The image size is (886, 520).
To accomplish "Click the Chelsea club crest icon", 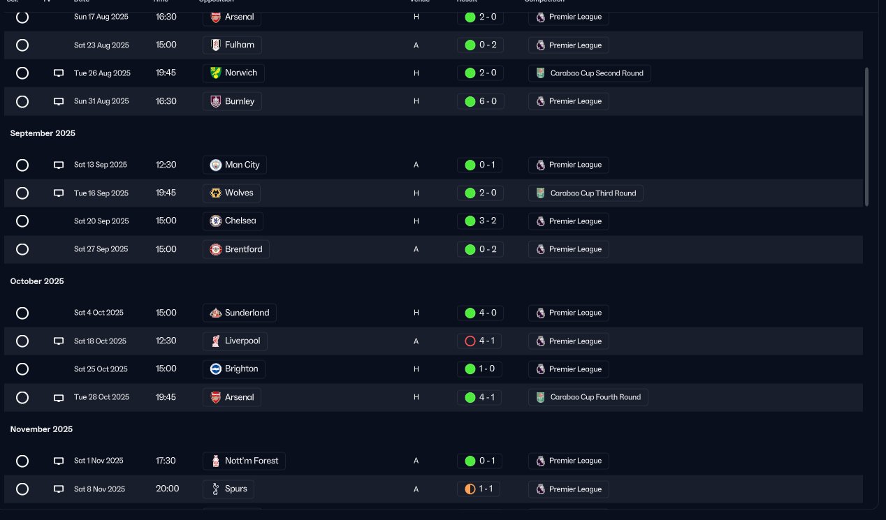I will click(216, 221).
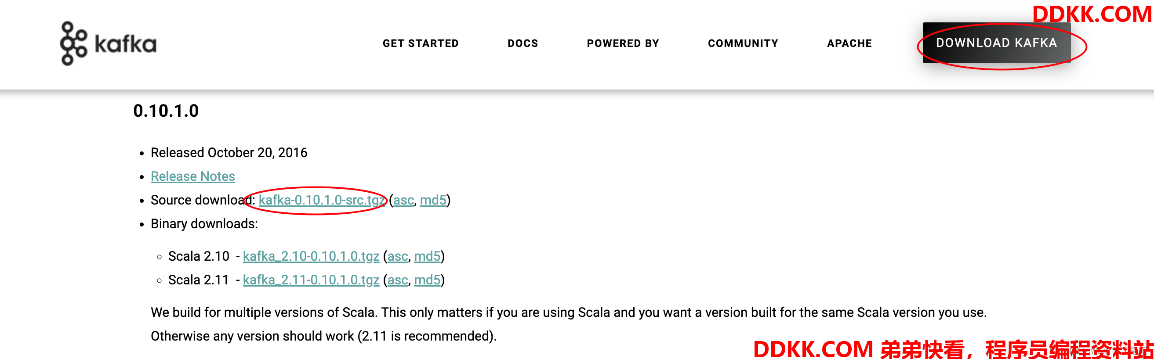1154x359 pixels.
Task: Open the source download md5 checksum
Action: click(x=433, y=200)
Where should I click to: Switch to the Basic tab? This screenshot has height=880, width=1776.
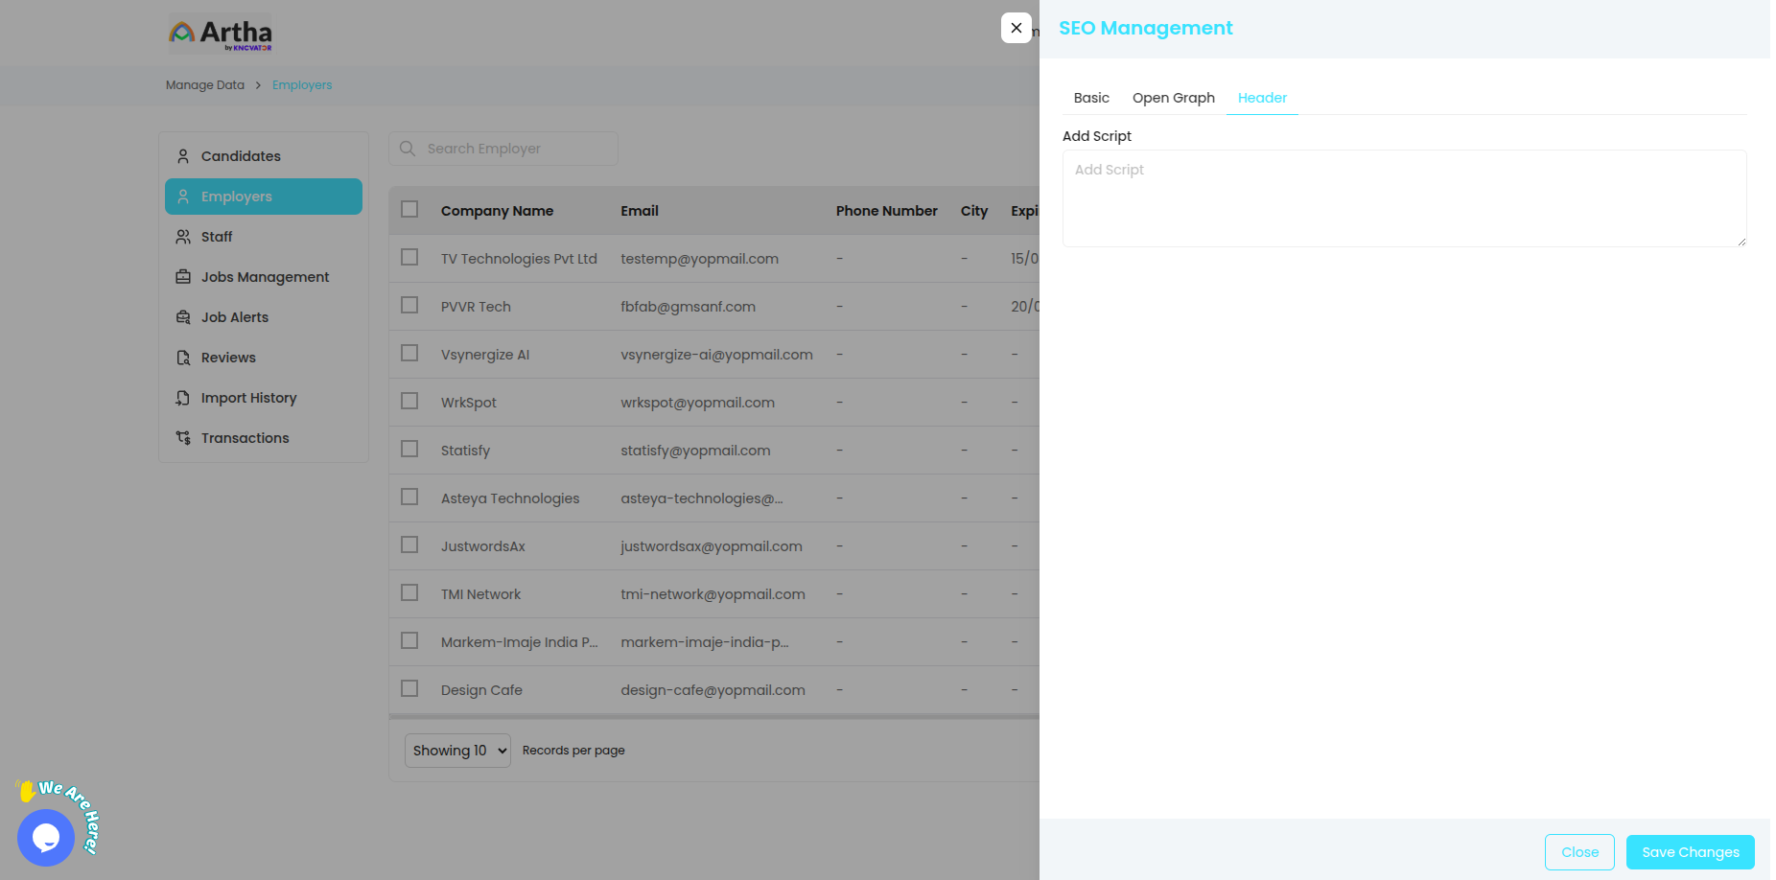(1091, 98)
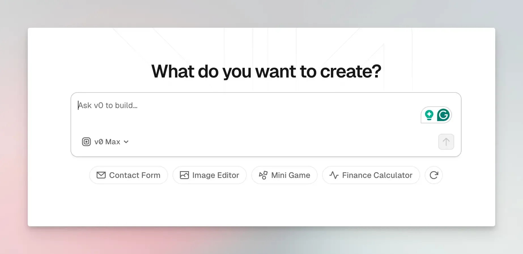This screenshot has width=523, height=254.
Task: Refresh the suggestion chips
Action: pos(434,175)
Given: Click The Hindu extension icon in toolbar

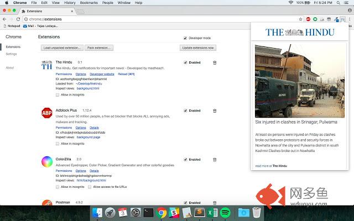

Requirement:
Only the lines from the one that holds "Where should I" through the final line of the material should be reproduced, word for word, with the pictures omitted.

Exercise result:
Where should I click to: Switch to the Basic tab? This screenshot has height=880, width=1776.
(1091, 98)
This screenshot has width=523, height=254.
Task: Refresh the suggestion chips
Action: pos(434,175)
Given: Click The Hindu extension icon in toolbar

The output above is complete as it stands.